Description of the figures



[0026] 

Figure 1 shows a schematic view of a substrate.

Figure 2 shows a schematic view of the substrate with droplets of a first product on a face thereof.

Figures 3 and 4 show schematic views of the substrate with the droplets and a layer of a second product according to two different thicknesses of said layer.

Figure 5 shows a schematic view of the substrate, according to figure 3, wherein it can be seen how both products are reacting with each other.

Figure 6 shows a schematic view of the substrate, according to figure 4, wherein it can be seen how the droplets have been removed.

Figure 7 shows a schematic view of the substrate wherein, after the reaction between the two products, a portion of the layer has been removed in correspondence with the droplets.

Figure 8 shows a schematic view of the substrate, according to figure 7, wherein additionally the droplets have been removed.

Figure 9 shows a schematic view of the substrate wherein another layer of another additional product has been applied on the face of the position of the remaining layer.


Detailed description of the invention



[0027] The present invention relates to a method for producing a three-dimensional structure on a face (1') of a flat substrate (1), to the substrate (1) that can be produced by implementing said method and to a device for producing or manufacturing said substrate (1) by implementing said method.

[0028] The present method enables a better definition of the three-dimensional structure, a higher precision in the arrangement of the reliefs or changes in depth in the external surface of the face (1') and a better control of the depth in recesses or reductions in thickness to be produced, in turn reducing the degree of complexity in the calculations and in the application of substances or products to be applied.

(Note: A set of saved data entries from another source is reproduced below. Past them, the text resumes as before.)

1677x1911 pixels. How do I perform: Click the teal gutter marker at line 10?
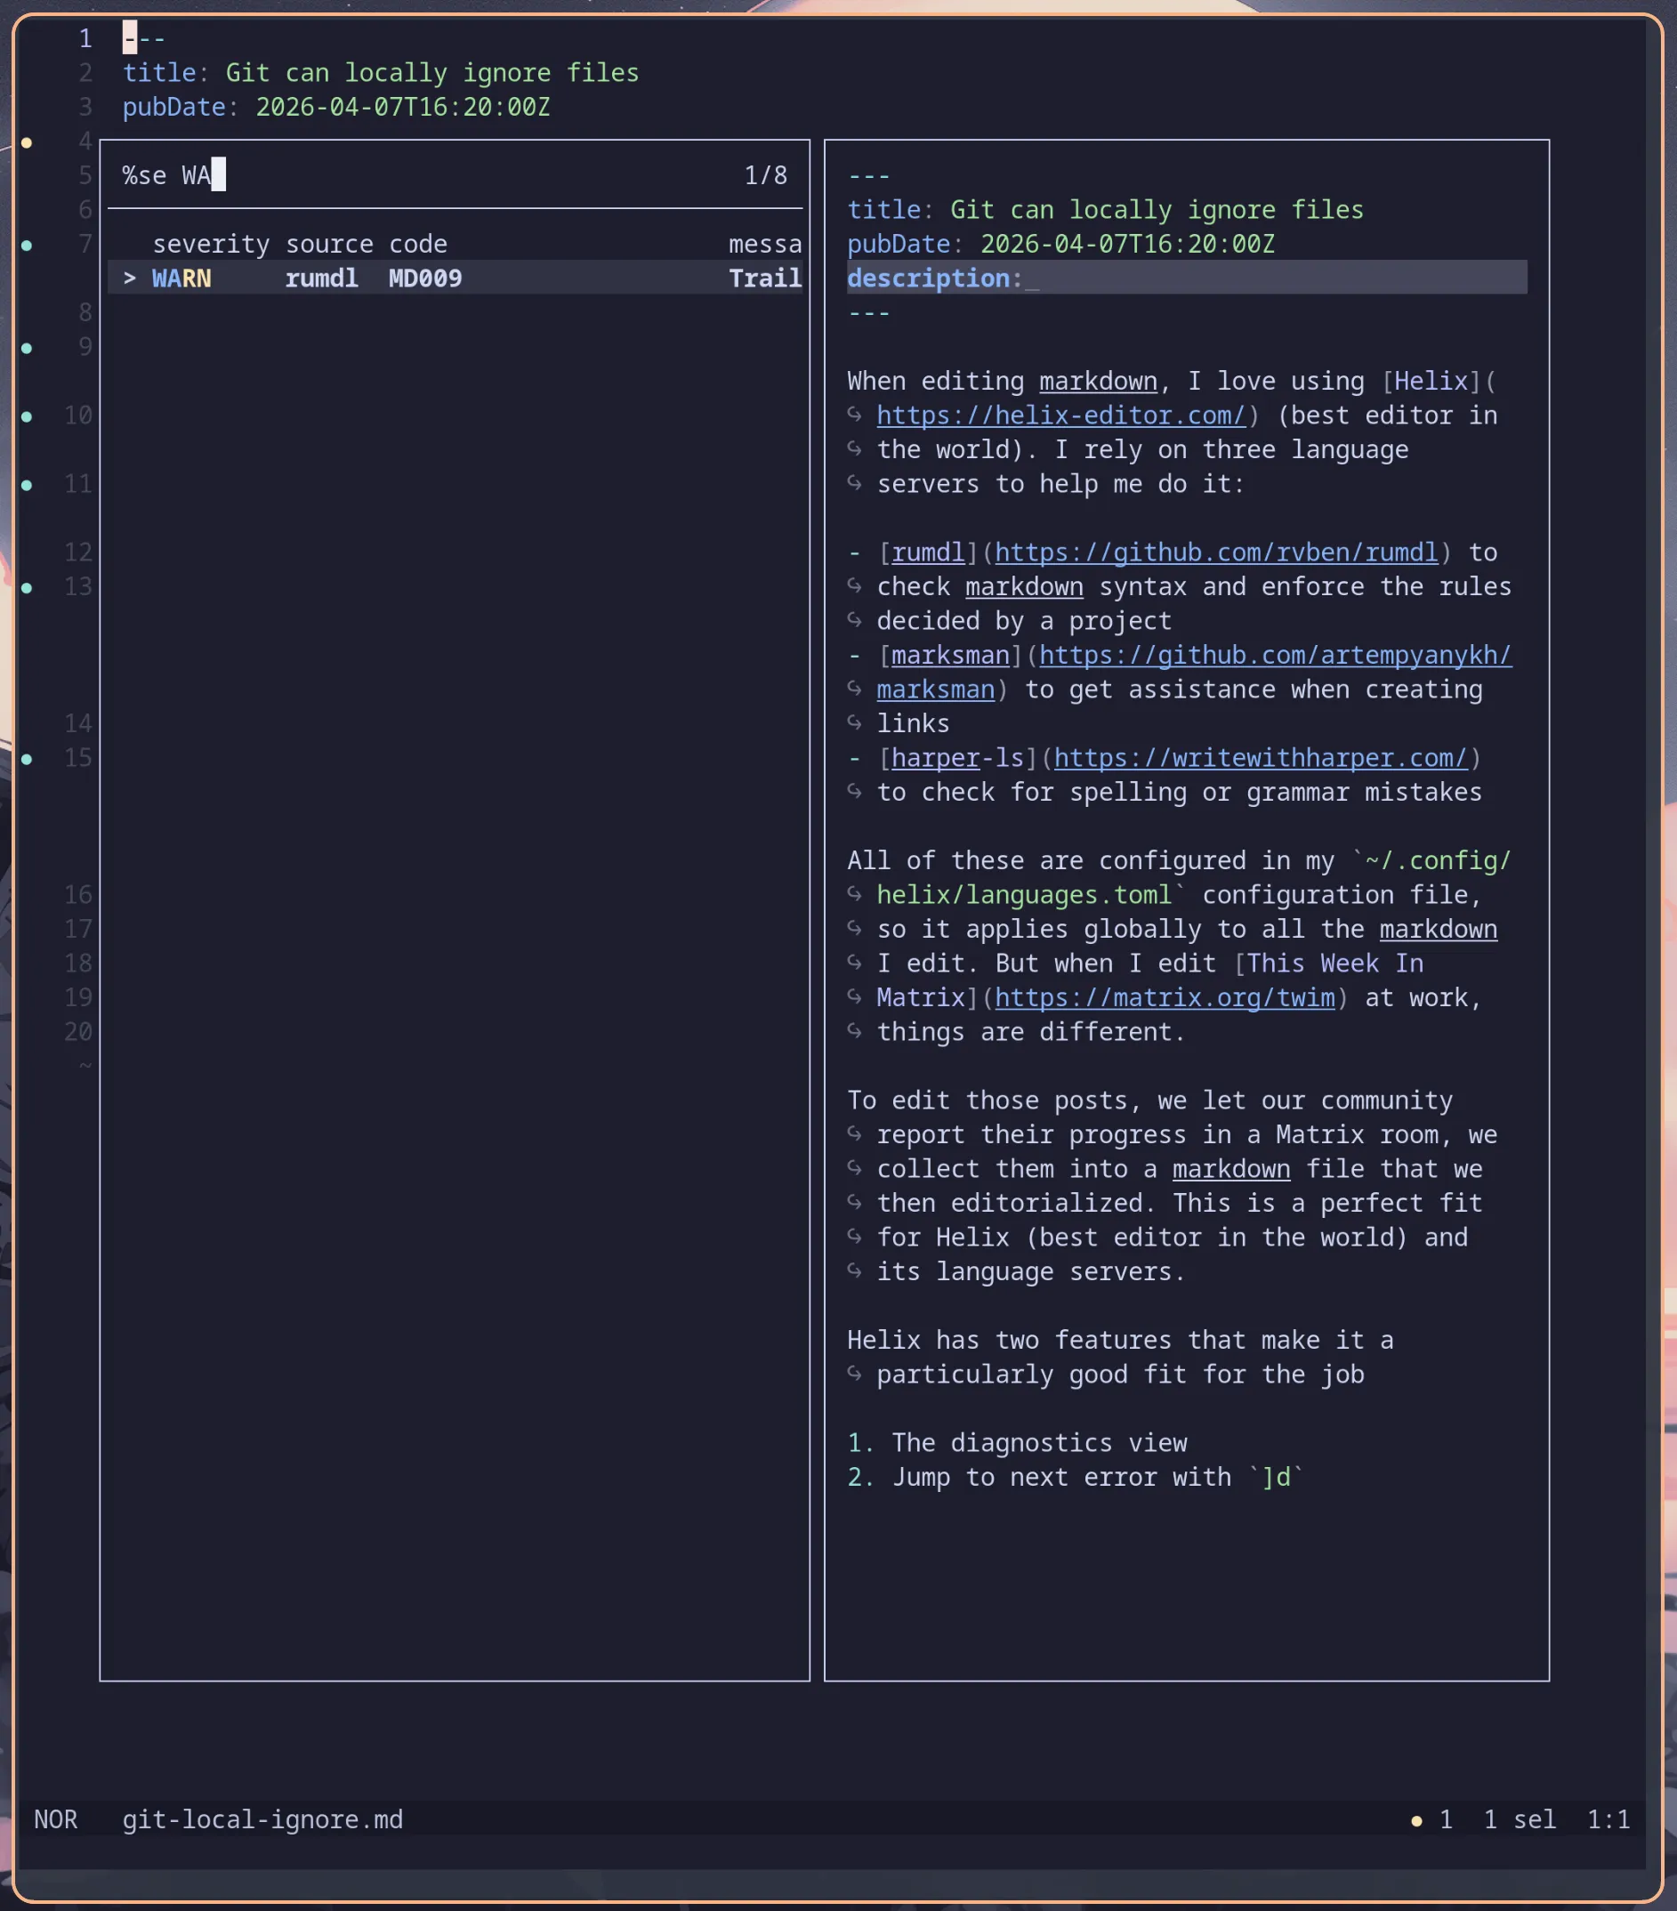[27, 417]
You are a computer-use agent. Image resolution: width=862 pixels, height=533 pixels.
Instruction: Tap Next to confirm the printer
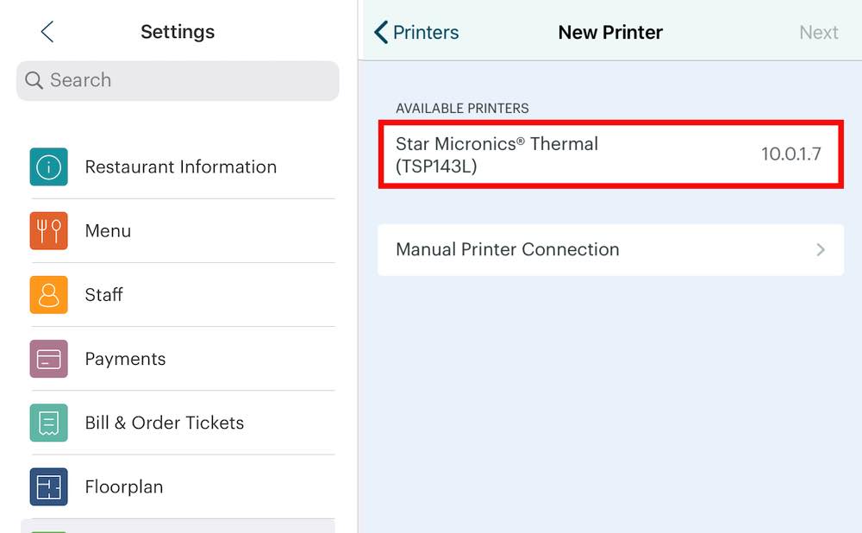(x=818, y=32)
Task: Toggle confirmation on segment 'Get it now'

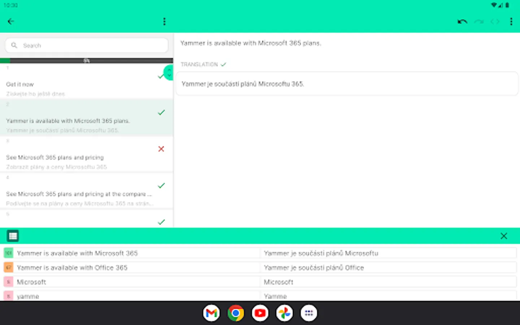Action: click(160, 76)
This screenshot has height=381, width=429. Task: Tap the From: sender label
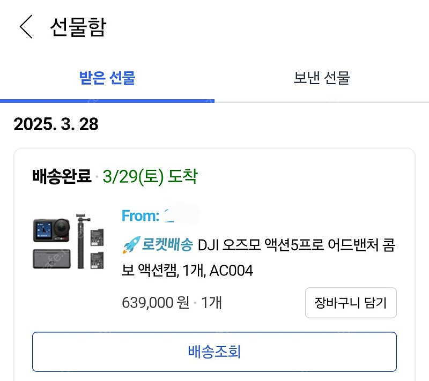click(x=140, y=216)
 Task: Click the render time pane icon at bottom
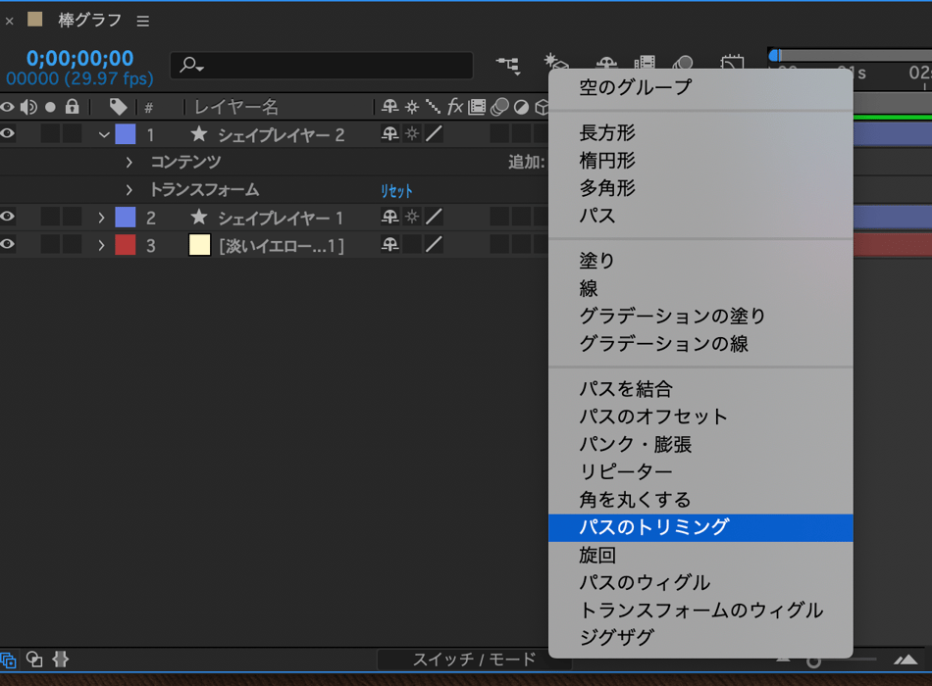click(60, 660)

In this manner, the substrate (1) obtained has a higher quality in the definition thereof in terms of the relief or the three-dimensional structure.

[0029] The substrate (1) is flat since it has at least the face (1') to be treated as flat in order to arrange the three-dimensional structure thereon, which can be seen, for example, in figure 1. The substrate (1) is preferably configured as a panel, plank or slab of a material which can be selected, for example, from wood (chipboard, medium-density fibres "MDF", high-density fibres "HDF" or plywood), plastic (PVC), cellulose-based materials (paper or cardboard) and metal.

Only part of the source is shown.